I am trying to display the single total count of all messages for the current day that have the same values for a single field. I had a previous search that did just that and displayed it against the total messages but there is a question on the counts, so I need to display the single duplicate count to overcome any uncertainty.
source="/msg.stats/tcp/999" | where message_type="Log" | eventstats count as total | eventstats count as duplicates by log_id| stats count(eval(duplicates>1)) as no_duplicates values(total) as total | eval dupPercentage=no_duplicates/total*100
I thought this was working but a team member disputes the dupe stats as being too high.
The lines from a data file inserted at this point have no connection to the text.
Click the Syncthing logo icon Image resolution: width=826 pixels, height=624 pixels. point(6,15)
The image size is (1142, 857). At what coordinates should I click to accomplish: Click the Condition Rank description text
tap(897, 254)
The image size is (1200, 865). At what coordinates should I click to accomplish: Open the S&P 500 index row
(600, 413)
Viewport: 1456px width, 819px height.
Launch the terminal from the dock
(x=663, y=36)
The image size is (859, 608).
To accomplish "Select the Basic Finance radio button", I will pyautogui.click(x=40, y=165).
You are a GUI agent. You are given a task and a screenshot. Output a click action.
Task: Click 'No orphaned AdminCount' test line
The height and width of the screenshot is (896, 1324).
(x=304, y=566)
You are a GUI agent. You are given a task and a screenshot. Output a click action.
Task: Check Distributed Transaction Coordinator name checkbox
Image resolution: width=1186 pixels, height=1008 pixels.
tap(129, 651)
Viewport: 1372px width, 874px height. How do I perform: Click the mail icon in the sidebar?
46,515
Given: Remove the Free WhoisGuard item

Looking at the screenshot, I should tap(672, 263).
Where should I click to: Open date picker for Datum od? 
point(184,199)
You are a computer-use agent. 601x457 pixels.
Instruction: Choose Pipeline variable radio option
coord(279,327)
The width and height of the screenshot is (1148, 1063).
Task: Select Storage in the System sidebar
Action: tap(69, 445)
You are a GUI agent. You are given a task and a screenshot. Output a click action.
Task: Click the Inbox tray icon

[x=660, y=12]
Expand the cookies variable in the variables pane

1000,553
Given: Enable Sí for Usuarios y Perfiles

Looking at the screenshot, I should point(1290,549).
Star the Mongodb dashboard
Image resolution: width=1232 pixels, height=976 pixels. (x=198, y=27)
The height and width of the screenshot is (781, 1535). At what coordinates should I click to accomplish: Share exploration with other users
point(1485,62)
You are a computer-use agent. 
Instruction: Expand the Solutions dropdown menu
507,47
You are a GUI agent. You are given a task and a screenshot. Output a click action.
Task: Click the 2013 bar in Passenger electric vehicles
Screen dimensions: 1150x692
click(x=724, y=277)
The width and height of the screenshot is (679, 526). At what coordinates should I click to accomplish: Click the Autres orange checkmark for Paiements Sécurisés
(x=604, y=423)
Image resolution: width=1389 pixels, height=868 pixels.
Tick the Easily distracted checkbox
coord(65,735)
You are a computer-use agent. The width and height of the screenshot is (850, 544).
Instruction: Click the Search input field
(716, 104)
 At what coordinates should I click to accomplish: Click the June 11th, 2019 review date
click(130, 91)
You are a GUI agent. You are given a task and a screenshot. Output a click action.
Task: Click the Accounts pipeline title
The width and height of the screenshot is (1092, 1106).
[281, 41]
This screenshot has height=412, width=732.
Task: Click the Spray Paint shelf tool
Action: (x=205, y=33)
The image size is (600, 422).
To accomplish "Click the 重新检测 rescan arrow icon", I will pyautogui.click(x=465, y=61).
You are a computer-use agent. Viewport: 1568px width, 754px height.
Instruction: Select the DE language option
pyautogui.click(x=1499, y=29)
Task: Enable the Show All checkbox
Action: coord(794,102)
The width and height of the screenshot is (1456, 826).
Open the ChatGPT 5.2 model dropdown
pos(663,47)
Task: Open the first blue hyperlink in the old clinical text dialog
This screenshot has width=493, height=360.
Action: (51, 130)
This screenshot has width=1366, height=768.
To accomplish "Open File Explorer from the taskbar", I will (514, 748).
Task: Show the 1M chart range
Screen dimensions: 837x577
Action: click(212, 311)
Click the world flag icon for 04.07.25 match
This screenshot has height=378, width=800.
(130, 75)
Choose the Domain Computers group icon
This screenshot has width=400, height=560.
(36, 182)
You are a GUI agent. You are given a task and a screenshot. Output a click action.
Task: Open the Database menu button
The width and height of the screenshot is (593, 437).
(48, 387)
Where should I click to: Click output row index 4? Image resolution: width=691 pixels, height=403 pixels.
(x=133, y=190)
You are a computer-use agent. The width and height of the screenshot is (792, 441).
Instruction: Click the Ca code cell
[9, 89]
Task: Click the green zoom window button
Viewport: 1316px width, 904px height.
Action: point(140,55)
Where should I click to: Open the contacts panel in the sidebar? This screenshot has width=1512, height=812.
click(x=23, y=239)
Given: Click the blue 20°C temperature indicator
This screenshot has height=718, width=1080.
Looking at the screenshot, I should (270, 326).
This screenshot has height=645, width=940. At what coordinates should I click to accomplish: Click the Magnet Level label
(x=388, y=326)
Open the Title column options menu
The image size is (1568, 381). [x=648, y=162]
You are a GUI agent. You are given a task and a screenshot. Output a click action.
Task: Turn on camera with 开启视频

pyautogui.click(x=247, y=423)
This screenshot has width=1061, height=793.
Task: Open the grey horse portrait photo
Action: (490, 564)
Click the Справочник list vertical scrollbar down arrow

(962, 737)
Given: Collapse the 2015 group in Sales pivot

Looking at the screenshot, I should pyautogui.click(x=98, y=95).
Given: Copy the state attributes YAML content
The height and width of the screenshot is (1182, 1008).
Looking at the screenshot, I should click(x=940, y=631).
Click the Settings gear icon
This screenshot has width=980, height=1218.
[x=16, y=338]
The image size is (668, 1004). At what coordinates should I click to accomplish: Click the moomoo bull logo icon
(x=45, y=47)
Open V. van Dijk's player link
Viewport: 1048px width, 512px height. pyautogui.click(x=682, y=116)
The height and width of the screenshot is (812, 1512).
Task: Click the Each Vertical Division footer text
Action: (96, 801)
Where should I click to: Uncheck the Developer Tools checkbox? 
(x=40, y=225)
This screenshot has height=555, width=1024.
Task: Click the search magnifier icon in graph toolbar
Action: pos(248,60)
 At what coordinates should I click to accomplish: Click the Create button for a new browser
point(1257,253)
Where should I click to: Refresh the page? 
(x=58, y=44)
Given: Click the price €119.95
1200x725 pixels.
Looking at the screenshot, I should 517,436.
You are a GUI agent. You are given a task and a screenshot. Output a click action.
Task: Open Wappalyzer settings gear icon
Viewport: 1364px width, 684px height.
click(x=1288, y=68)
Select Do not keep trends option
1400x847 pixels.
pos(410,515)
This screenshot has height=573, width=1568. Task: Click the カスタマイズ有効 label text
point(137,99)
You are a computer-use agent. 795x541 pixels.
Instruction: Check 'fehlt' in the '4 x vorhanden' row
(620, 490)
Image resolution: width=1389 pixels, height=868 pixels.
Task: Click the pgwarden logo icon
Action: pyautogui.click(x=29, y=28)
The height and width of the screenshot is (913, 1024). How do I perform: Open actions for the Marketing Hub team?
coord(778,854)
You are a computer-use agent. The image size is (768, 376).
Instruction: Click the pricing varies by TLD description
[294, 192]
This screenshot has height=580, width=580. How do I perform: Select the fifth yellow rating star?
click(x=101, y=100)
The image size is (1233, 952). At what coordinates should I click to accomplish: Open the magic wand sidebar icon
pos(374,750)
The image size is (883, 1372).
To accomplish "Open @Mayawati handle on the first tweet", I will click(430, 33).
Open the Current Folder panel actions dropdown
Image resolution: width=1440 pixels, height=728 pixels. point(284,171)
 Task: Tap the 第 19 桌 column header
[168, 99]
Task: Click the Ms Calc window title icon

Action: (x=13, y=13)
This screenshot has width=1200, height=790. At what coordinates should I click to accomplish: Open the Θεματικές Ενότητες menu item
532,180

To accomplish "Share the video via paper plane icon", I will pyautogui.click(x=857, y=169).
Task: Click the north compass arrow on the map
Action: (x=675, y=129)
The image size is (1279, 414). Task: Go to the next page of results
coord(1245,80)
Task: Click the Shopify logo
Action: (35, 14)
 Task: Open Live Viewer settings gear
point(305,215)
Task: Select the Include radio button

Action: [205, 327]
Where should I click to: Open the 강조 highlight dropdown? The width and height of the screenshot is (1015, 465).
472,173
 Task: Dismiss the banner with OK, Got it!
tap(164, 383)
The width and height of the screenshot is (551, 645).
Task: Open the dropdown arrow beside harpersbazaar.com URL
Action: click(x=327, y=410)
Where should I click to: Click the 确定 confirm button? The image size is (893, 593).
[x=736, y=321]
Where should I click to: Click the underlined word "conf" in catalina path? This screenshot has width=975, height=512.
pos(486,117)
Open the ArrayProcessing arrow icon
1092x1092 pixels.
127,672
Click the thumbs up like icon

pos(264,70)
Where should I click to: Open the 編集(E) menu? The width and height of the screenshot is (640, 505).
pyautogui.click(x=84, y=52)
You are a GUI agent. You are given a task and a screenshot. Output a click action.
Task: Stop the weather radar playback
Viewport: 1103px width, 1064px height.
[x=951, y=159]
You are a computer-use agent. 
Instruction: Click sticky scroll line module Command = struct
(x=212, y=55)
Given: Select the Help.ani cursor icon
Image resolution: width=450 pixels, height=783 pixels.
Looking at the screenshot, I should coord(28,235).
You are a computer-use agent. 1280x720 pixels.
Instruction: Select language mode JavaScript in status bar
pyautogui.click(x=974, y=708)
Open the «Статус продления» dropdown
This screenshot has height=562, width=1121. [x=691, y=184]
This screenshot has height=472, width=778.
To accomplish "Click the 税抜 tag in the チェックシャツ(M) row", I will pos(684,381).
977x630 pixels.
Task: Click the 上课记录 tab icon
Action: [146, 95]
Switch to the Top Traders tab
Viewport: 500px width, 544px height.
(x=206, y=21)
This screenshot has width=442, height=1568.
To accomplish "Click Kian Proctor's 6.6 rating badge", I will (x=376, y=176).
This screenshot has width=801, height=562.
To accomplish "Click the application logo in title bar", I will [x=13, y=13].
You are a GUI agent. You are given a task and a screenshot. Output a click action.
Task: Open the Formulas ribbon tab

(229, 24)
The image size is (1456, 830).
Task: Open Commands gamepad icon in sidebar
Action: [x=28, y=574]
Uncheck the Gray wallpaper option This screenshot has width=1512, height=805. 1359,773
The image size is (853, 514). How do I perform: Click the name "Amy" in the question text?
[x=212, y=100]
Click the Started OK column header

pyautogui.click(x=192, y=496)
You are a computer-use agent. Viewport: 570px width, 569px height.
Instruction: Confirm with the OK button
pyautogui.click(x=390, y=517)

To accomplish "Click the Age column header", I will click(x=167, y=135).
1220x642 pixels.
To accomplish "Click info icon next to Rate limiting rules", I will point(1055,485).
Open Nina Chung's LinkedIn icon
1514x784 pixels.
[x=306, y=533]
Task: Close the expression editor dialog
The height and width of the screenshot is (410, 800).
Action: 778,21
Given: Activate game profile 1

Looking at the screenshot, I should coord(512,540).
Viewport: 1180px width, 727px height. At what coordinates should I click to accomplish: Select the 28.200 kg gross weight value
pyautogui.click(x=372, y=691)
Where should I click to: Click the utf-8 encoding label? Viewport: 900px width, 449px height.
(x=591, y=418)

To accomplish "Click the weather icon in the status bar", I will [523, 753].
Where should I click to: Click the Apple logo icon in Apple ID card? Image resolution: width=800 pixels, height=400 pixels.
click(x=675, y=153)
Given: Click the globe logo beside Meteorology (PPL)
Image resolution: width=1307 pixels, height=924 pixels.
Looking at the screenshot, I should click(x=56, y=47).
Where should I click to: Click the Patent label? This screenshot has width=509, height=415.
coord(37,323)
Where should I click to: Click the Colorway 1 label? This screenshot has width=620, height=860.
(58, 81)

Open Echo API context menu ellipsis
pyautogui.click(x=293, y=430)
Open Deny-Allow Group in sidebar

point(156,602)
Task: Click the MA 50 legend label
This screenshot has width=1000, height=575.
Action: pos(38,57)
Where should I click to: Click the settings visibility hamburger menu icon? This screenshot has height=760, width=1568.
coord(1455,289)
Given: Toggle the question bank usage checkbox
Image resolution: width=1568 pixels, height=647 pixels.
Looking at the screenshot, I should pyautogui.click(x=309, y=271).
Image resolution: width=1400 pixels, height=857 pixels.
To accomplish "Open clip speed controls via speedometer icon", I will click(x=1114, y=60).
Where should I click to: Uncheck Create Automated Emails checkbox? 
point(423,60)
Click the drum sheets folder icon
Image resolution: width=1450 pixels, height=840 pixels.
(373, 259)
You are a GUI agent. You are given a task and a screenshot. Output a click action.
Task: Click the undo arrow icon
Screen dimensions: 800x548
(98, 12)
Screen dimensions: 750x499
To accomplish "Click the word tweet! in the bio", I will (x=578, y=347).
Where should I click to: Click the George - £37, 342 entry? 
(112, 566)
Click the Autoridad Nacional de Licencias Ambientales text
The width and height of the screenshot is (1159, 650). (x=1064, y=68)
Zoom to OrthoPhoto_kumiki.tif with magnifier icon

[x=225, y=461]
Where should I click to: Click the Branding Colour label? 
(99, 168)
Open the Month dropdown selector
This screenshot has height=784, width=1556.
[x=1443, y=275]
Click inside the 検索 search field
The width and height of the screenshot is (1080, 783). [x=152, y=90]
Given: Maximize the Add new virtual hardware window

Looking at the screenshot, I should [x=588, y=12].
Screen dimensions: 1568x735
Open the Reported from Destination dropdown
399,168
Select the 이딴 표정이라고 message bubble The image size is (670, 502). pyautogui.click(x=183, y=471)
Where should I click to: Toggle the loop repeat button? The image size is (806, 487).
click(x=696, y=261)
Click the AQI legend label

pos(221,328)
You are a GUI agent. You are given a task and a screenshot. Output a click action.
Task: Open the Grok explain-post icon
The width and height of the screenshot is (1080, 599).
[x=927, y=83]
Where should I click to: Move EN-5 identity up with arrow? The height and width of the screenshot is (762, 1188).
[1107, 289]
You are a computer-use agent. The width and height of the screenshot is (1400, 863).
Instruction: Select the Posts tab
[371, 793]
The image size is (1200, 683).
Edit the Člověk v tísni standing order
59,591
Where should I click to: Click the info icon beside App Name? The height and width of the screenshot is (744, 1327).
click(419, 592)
I assumed a simple search to display dupes would clear this up.
source="/msg.stats/tcp/999" | where message_type="Log" | stats count(eval(log_id>1)) as no_duplicates
I want to make sure that I have the searches correct so I can confidently accept the counts.
Thanks everyone for your response; before I accept an answer, the other query that the panel has that disagrees with the non dupe count my query and most of your queries all produce:
source="/msg.stats/tcp/999" | where message_type="Log" | stats dc(log_id) as UniqueCount
This produces a count of for example 753119 while the non dupe count from the first query and some of the other queries below produces 398320. As you can see a big difference. will dig deeper thanks
Remember, that dc is going to include one copy of each of your duplicate messages as well as the non-duplicated ones.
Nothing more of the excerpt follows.